On sait bien peu de choses sur les habitudes alimentaires des premières lignées humaines. L'étude rappelle qu'à ce jour on n'avait pas de preuve d'une cuisson des aliments, par Homo sapiens ou Neandertal, au-delà de 170.000 ans. Les paléontologues supposent que la cuisson des aliments, en les rendant plus masticables, digestes et plus sains, a grandement contribué à l'expansion du genre humain.
L'histoire que raconte l'étude couronne seize ans de travaux pour Irit Zohar, ichtyoarchéologue au Muséum d’histoire naturelle Steinhardt de l’Université de Tel Aviv. Avec une contribution essentielle au catalogage de milliers de restes de poisson, trouvés sur le site de Gesher Benot Ya'aqov, dans le nord d'Israël.

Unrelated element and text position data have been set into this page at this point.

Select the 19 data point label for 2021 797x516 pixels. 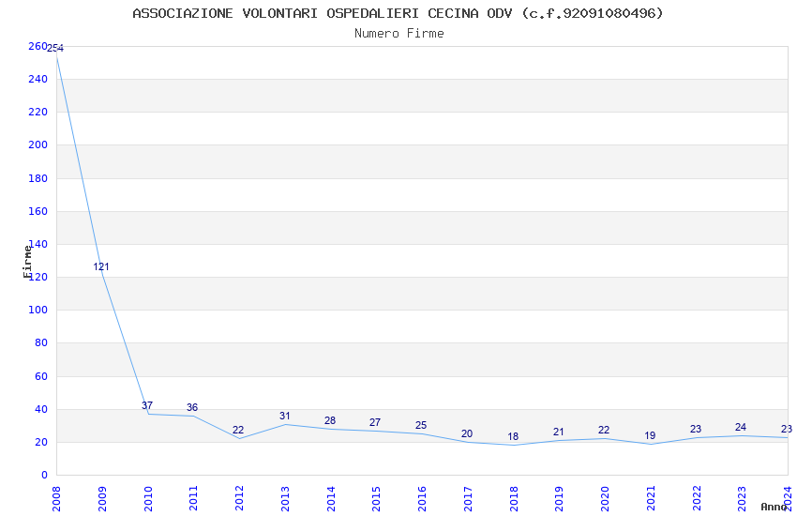click(650, 435)
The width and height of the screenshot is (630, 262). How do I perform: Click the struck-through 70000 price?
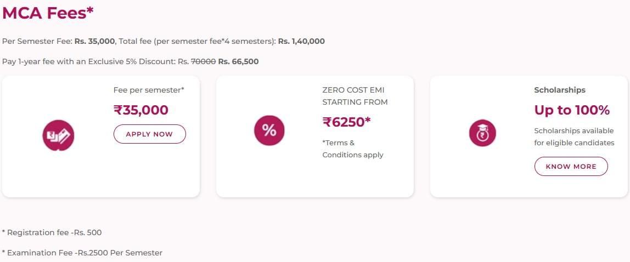pyautogui.click(x=203, y=62)
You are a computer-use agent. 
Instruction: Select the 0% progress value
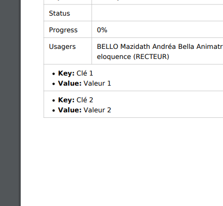coord(102,30)
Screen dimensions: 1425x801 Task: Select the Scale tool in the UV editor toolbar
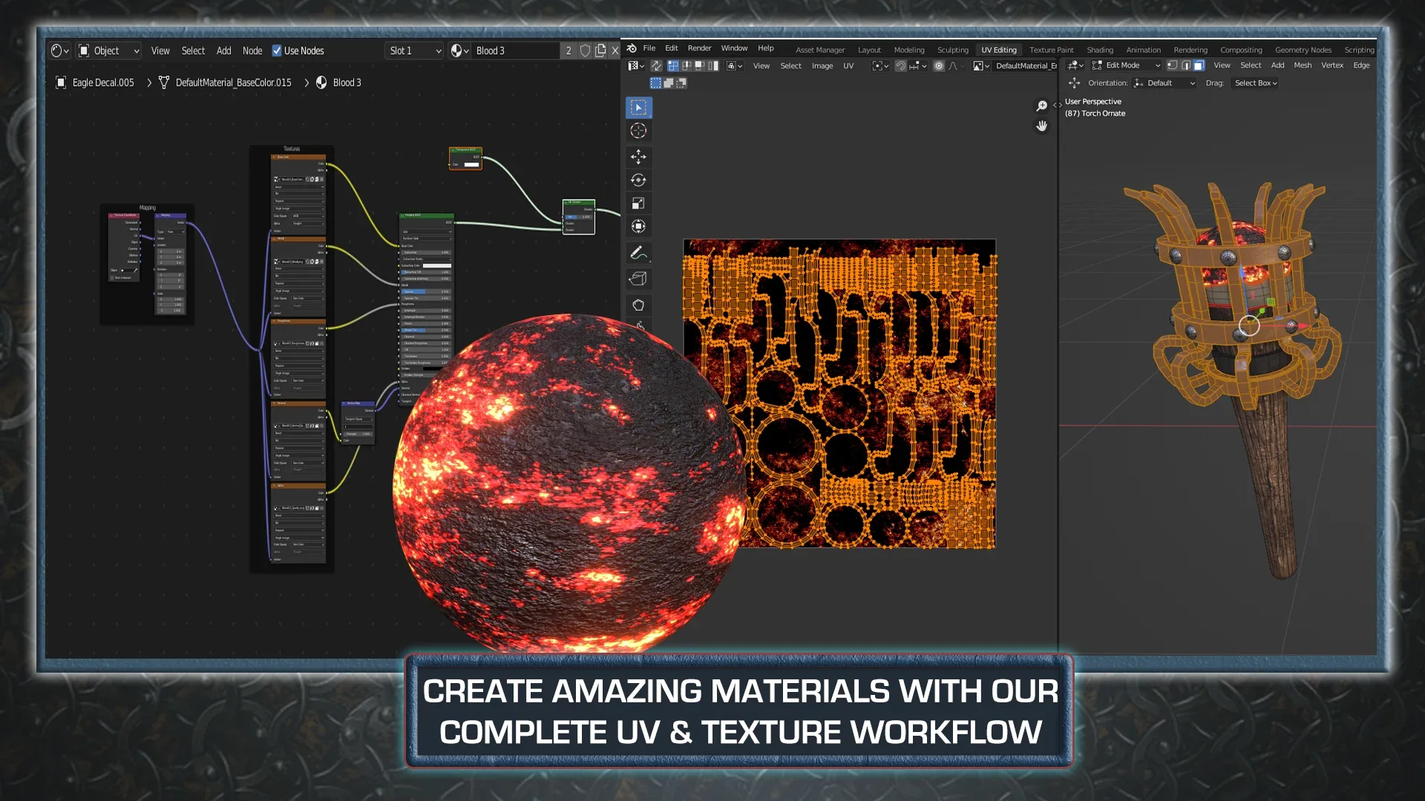tap(639, 203)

L'endroit, sur les rives du Jourdain, a conservé l'histoire d'un lac disparu, Houla, aujourd'hui réserve naturelle. Plusieurs couches archéologiques y recèlent quantité d'os de poisson - vertèbres et arêtes. Mais là où la plupart contenaient aussi bien des os que des dents, l'une d'elles "ne contenait quasiment aucun os et presque que des dents", raconte Irit Zohar.
Chauffage et cuisson
Premier indice d'une possible cuisson, car les os de poisson se conservent très bien dans les fossiles mais ils se transforment en gélatine une fois chauffés à quelques centaines de degrés. Justement, à ce même endroit, une collègue du Dr Zohar a identifié des morceaux de charbon, associés à des foyers.
Les scientifiques savent qu'un ancêtre humain disparu, probablement Homo erectus, maîtrisait le feu il y a déjà 1,7 million d'années. Mais si "on peut maîtriser le feu pour se chauffer, cela ne veut pas dire qu'on le maîtrise pour la cuisson", rappelle l'ichtyoarchéologue.

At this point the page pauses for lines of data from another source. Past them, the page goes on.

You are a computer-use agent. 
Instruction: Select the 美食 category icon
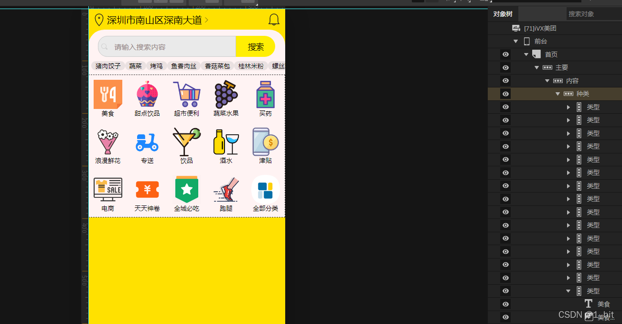pos(107,95)
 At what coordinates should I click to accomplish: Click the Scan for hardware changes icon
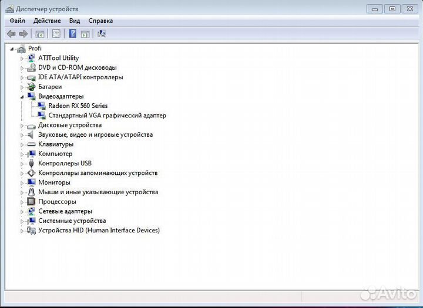[102, 33]
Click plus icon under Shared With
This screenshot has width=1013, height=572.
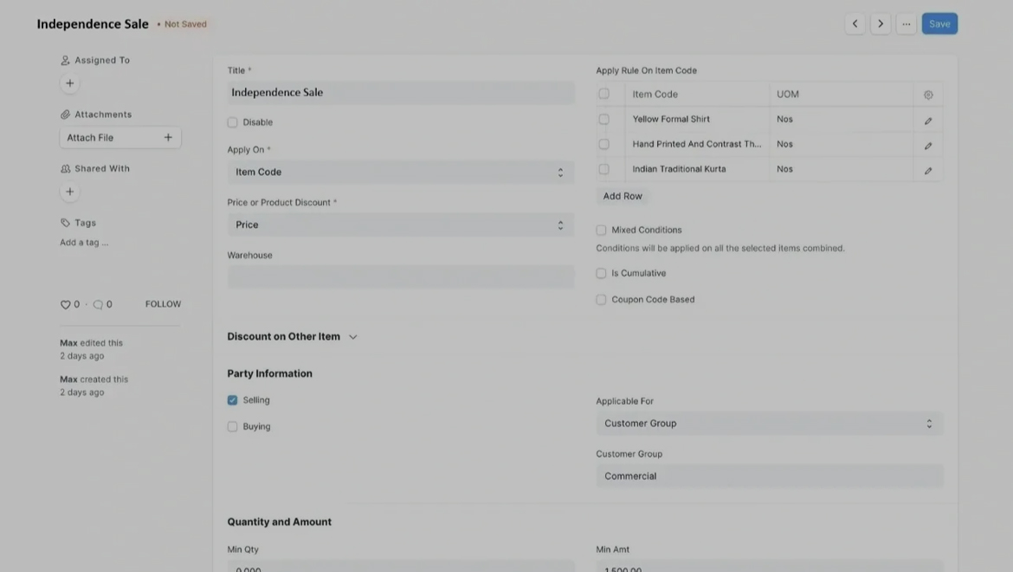(70, 192)
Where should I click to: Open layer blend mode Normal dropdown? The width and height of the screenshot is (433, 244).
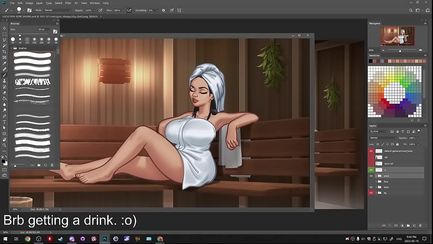tap(383, 138)
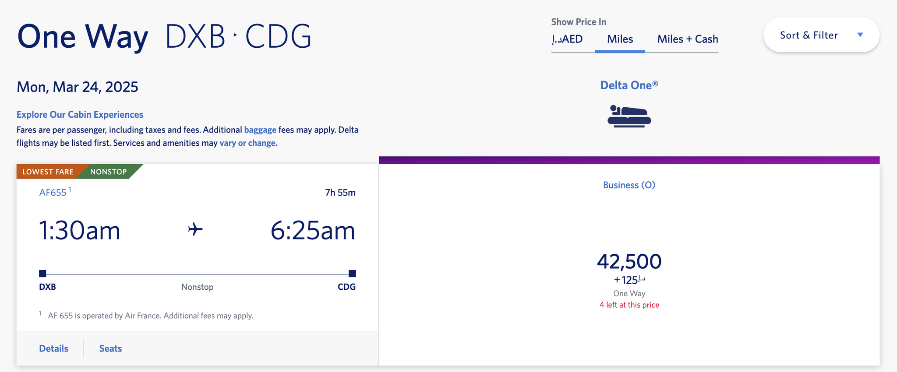897x372 pixels.
Task: Expand flight Details for AF655
Action: [53, 348]
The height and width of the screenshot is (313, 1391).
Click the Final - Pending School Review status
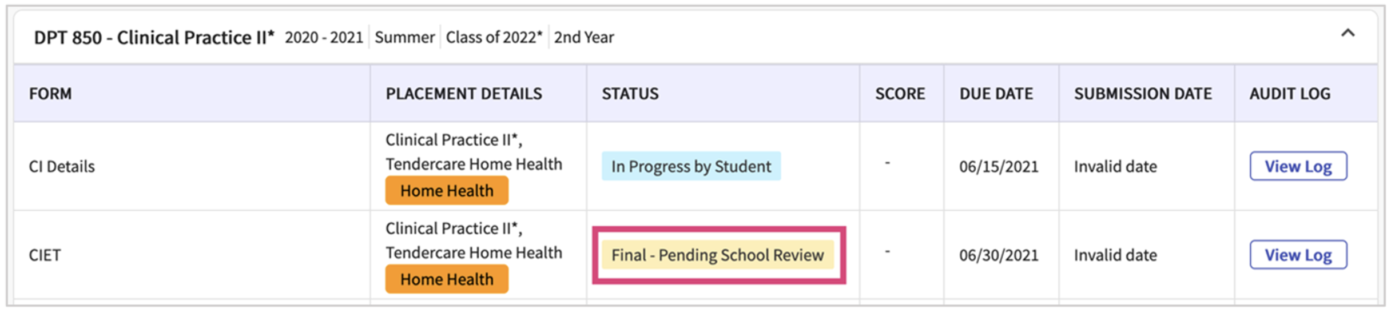[x=717, y=255]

Les os de poisson manquants auraient très bien pu disparaître dans un foyer, comme l'explique Anaïs Marrast, archéozoologue au Muséum national d'histoire naturelle de Paris. "Toute la question sur l'exposition au feu est de savoir s'il s'agit de se débarrasser de déchets ou d'une volonté de cuisson", dit-elle. On ne pouvait donc que supposer que les os de poisson manquants aient pu disparaître à la cuisson, mais pas le prouver.
Des fours de terre ?
Autre indice, la zone clé comptait une faible diversité d'espèces, contrairement aux autres, signant une sélection. On y trouvait essentiellement deux espèces de carpes assez volumineuses, et pas de la "petite friture". Certains des poissons dépassaient deux mètres.
L'élément décisif est venu avec l'étude des dents, et plus précisément de leur émail. Il a été soumis, au Muséum d'histoire naturelle de Londres, à des analyses de diffraction à rayon X, pour déterminer si une chauffe avait changé la structure des cristaux composant l'émail.

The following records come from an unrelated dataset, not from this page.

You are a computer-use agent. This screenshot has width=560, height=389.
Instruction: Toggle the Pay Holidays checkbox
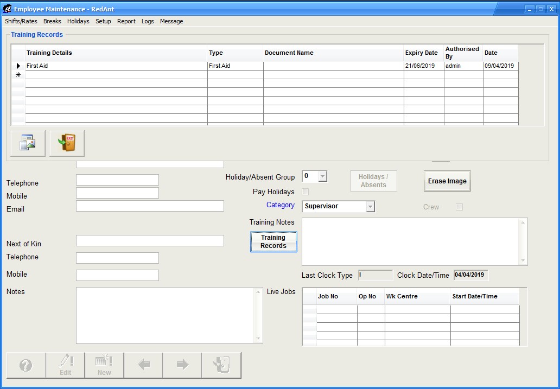[x=305, y=192]
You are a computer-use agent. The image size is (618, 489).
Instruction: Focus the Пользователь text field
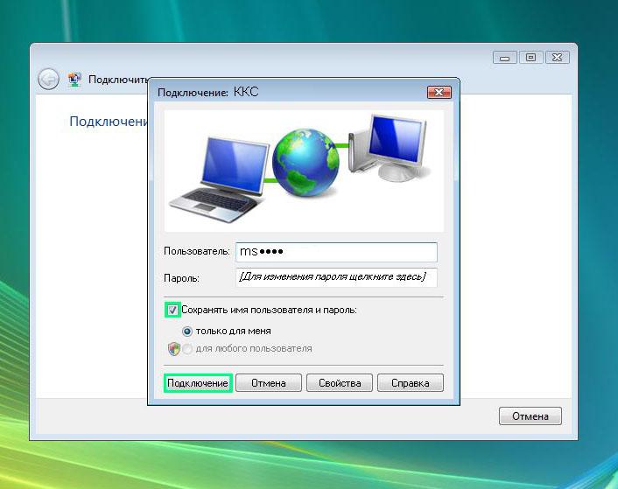click(336, 252)
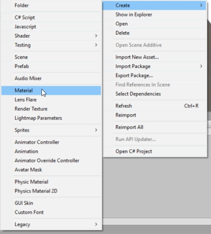Screen dimensions: 211x234
Task: Refresh the project assets
Action: [x=155, y=106]
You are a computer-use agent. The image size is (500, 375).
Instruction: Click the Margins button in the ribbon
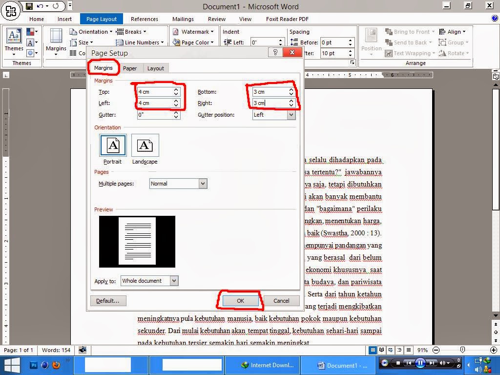[55, 43]
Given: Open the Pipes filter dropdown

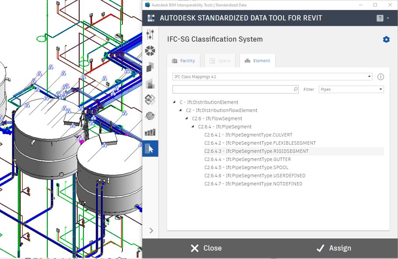Looking at the screenshot, I should coord(351,89).
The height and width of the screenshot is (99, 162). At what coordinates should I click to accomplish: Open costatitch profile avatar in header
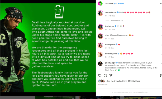pyautogui.click(x=100, y=3)
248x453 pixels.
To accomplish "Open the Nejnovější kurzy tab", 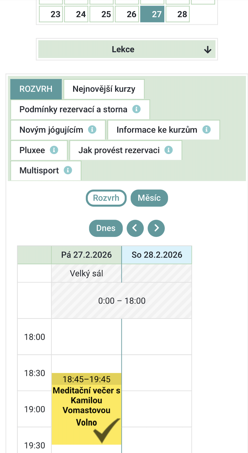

Ces "cristaux s'allongent quand ils sont chauffés", selon le Dr Zohar, et plus ou moins selon la température, avec des différences se mesurant à l'échelle du nanomètre. En comparant la structure de l'émail chauffé d'espèces existantes et fossiles, l'équipe a établi une échelle de ces transformations en fonction de la température : pour du poisson cru, chauffé de 200 à 500 degrés Celsius, ou carbonisé jusqu'à 900 degrés.
Ils ont ainsi conclu que les changements de structure de l'émail ne pouvaient être dus à la fossilisation, et que les restes de poissons trouvés dans la zone clé avaient été "soumis à une chaleur allant de basse à modérée", sous les 500 degrés. De quelle façon ? Cela reste une énigme, selon l'étude qui suppose l'utilisation d'une sorte de four de terre. Après le poisson, reste à découvrir quand l'Homme a commencé à cuire son steak, et s'il l'aimait saignant ou à point.